Task requirements:
Lines below starting with the line with "Task: Show room members list icon" and going on through the line with "Click the favorites" must be output exactly; the rest of the records must be left out.

[Pixel coordinate grounding data]
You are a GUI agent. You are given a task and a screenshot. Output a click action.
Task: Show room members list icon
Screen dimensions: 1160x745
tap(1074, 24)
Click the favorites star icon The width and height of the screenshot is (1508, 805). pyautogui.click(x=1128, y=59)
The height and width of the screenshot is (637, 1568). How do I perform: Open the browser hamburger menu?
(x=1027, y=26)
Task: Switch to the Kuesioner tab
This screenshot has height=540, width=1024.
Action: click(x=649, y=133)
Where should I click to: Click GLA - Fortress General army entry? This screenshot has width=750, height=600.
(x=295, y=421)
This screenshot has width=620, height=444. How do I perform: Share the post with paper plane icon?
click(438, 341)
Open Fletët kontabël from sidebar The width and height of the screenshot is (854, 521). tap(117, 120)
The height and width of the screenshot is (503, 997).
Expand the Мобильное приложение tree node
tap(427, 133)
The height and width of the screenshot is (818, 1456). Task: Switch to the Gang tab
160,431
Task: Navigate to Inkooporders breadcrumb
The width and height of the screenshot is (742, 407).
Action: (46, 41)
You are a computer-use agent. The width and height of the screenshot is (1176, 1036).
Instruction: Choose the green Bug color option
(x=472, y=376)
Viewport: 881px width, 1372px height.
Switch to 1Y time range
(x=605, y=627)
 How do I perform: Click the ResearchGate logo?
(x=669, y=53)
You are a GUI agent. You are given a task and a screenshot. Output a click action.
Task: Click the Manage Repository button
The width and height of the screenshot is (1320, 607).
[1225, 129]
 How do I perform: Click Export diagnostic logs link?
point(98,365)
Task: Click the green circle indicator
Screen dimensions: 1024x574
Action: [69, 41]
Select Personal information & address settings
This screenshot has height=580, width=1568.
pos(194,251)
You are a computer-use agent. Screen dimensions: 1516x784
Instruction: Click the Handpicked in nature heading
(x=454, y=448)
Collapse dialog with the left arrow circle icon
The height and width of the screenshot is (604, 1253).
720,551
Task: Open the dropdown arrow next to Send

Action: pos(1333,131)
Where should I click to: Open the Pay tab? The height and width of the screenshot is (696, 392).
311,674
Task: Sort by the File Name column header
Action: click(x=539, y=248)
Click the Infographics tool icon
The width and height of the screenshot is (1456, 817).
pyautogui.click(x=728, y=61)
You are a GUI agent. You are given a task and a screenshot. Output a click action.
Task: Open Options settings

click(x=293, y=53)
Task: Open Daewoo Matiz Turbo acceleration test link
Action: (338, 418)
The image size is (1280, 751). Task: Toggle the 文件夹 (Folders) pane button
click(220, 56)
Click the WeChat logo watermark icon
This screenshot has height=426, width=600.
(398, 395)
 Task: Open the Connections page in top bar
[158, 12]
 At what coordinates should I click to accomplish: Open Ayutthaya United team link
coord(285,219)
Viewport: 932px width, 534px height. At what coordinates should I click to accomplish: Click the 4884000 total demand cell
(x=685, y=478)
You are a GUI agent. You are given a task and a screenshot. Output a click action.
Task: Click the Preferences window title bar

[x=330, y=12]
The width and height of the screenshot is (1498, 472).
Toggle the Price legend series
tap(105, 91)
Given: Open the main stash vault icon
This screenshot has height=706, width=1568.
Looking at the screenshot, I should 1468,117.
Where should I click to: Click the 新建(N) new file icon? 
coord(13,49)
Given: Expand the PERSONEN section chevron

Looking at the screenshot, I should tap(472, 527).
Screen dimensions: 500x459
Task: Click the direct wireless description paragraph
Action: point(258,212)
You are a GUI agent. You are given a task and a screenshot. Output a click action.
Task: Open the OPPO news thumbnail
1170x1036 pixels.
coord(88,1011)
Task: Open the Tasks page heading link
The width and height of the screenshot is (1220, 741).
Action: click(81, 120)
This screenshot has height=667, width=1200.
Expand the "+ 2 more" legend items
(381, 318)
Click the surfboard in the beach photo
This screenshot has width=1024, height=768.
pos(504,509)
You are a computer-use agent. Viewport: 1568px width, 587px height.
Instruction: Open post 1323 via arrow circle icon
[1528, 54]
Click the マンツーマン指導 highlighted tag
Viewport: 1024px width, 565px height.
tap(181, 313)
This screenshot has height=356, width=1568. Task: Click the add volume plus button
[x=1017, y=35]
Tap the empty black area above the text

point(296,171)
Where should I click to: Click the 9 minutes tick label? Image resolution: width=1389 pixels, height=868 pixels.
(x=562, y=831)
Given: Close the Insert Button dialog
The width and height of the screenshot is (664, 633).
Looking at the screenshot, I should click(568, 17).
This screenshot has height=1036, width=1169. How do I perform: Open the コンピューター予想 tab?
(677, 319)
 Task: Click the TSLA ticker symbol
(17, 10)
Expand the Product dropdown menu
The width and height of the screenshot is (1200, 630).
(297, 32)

Written answer:
Task: Show room members list icon
Screen dimensions: 1160x745
tap(1074, 24)
Click the favorites star icon The width and height of the screenshot is (1508, 805). pyautogui.click(x=1128, y=59)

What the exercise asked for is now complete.